Chiggers, which are the microscopic larvae of mites in the Trombicula genus, feed on skin tissue. Like ticks, they're opportunistic parasites that grab onto any host that happens to wander by them. Unlike ticks, chiggers are rather bad at embedding themselves in your skin. They usually grab hold of a hair follicle or skin pore. Chiggers aren't particularly good at penetrating skin, either, so they tend to prefer areas of the body where the skin is soft and supple. People most often find chigger bites on their ankles, behind the knees, along the waistline, or in their armpits.

Once the chigger has secured itself to a hair follicle, it pierces your skin and releases some saliva, which is loaded with digestive enzymes.

The enzymes effectively liquefy your skin tissue, making it easier for the chigger to feed on your skin. A healthy human immune system will quickly detect the intruders, however, and take defensive action. A red, raised bump, called a papule, forms at the site of each chigger bite. The wall of this round welt is called a stylosome, and the chigger puts it to good use.

The little bugger uses the stylosome like a drinking straw, through which it slurps up a smoothie of skin cells.

To get a good meal, chiggers need to feed for 3-4 days. Unfortunately for them, they rarely have the chance to hang around that long on a human host. The slightest touch will brush them off. If they haven't already been dislodged when you remove your clothing, they'll get washed down the drain the next time you shower. In fact, if you suspect you've strayed into chigger territory while outdoors, a long, soapy shower should do the trick to remove any that hitched a ride. Chiggers fare much better on hosts with fur, where they can get a good grip and feed at a leisurely pace.

Is That Red Spot on My Skin a Chigger?

People often believe that bright red spot in the center of the bite is the chigger itself. It isn't. That's the stylosome, and about 4-6 hours after the chigger bites you, it will start itching like mad. And those stylosomes will keep itching for up to 10 days, as your body battles the foreign substances injected by the chigger. Chiggers can't burrow, and they will be long gone by the time you're praying for relief from the tortuous itchiness they've inflicted on you.

You aren't suffocating anything by coating the bite in nail polish or Vaseline, and you aren't killing anything by applying alcohol or nail polish remover or any other chemical substance to the bite. The red, raised bump you're scratching is nothing more than your own skin trying to heal itself.

"But I already put nail polish on my chigger bites, and they feel much better. It did stop the itching!"

This might be true temporarily, but that doesn't mean you've smothered a chigger or done anything to heal the bites. Sometimes, just sealing you skin off from exposure to the air will dull that itching sensation and give you short-term relief.

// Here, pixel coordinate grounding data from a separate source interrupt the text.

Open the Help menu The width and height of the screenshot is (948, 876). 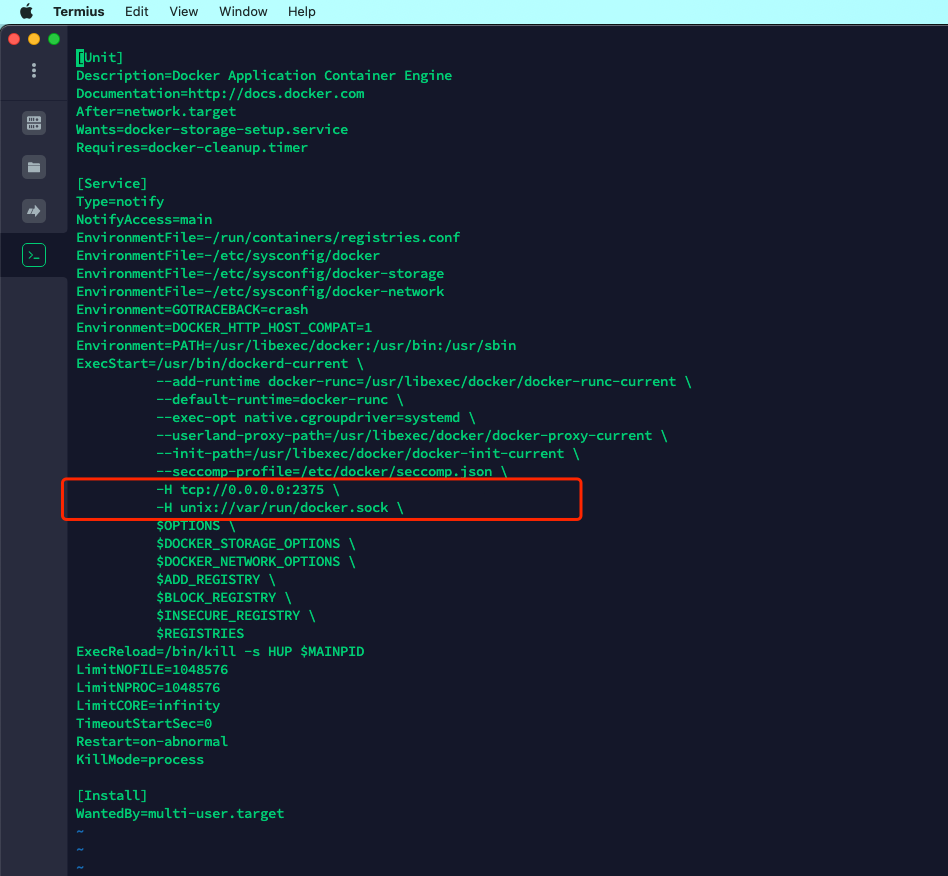301,12
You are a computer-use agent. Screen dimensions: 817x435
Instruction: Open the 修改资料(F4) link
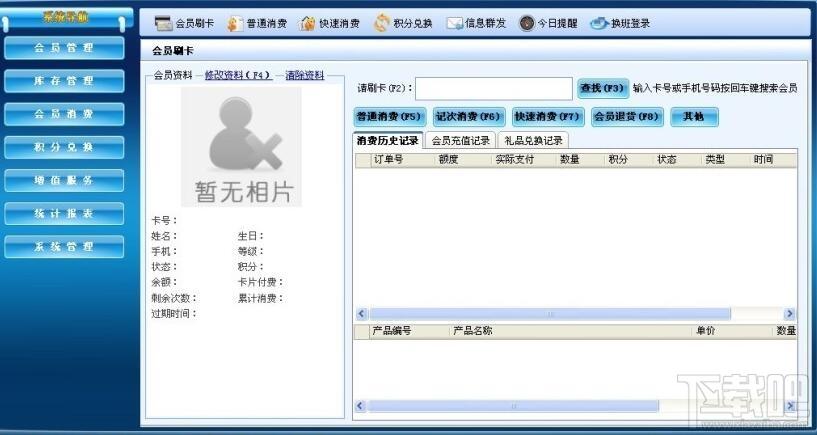[x=237, y=76]
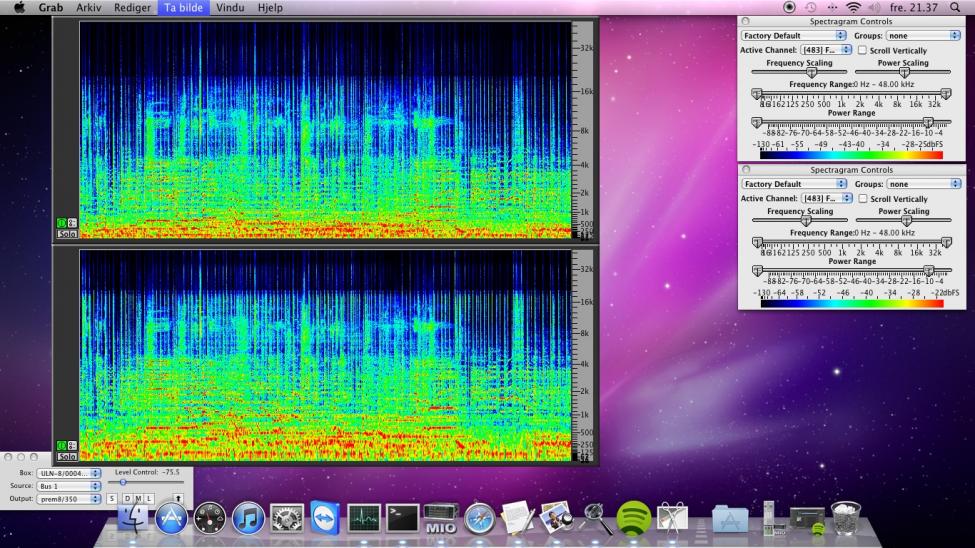Screen dimensions: 975x548
Task: Open Activity Monitor in the dock
Action: coord(364,517)
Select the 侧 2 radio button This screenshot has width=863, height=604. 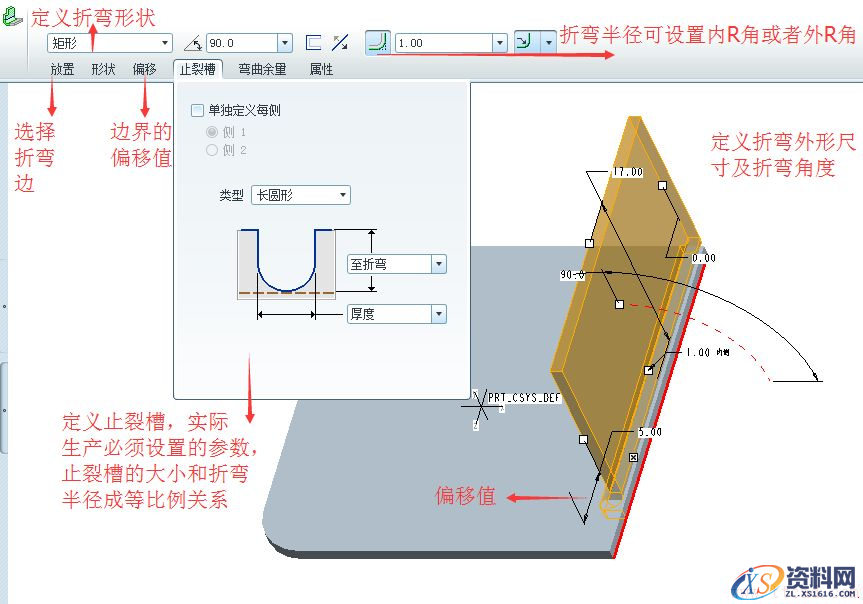coord(210,150)
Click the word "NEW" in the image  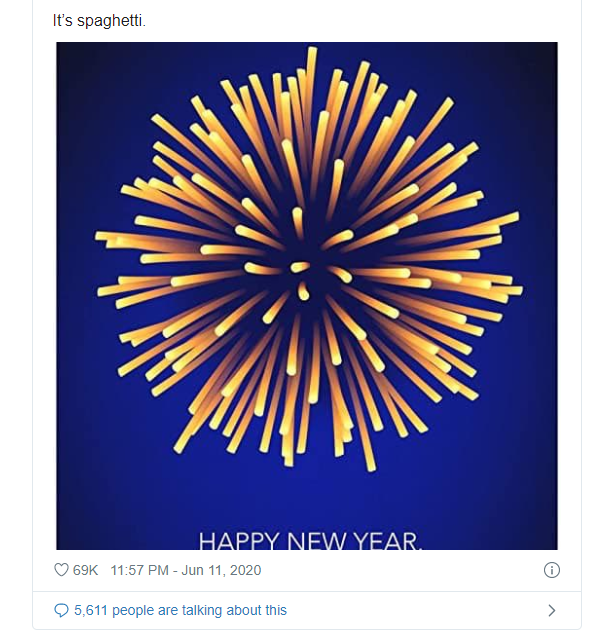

There's nothing in the nail polish or Vaseline or whatever other strange substance you've applied to your bites that will expedite healing, and there's no chigger hiding inside your skin to be suffocated.

How to Treat Chigger Bites

Chiggers don't transmit diseases, thankfully, but chigger bites can become infected, especially if you keep scratching them. The best thing you can do to heal chigger bites quickly is keep them clean. Wash your skin with soap and warm water, and try not to scratch them. If the itching is unbearable, apply a good anti-itch product or antihistamine cream.

Of course, your best bet for avoiding the torture of chigger bite itch is to avoid chigger bites in the first place. If you think your yard is infested with them, take steps to get rid of chiggers before they bite.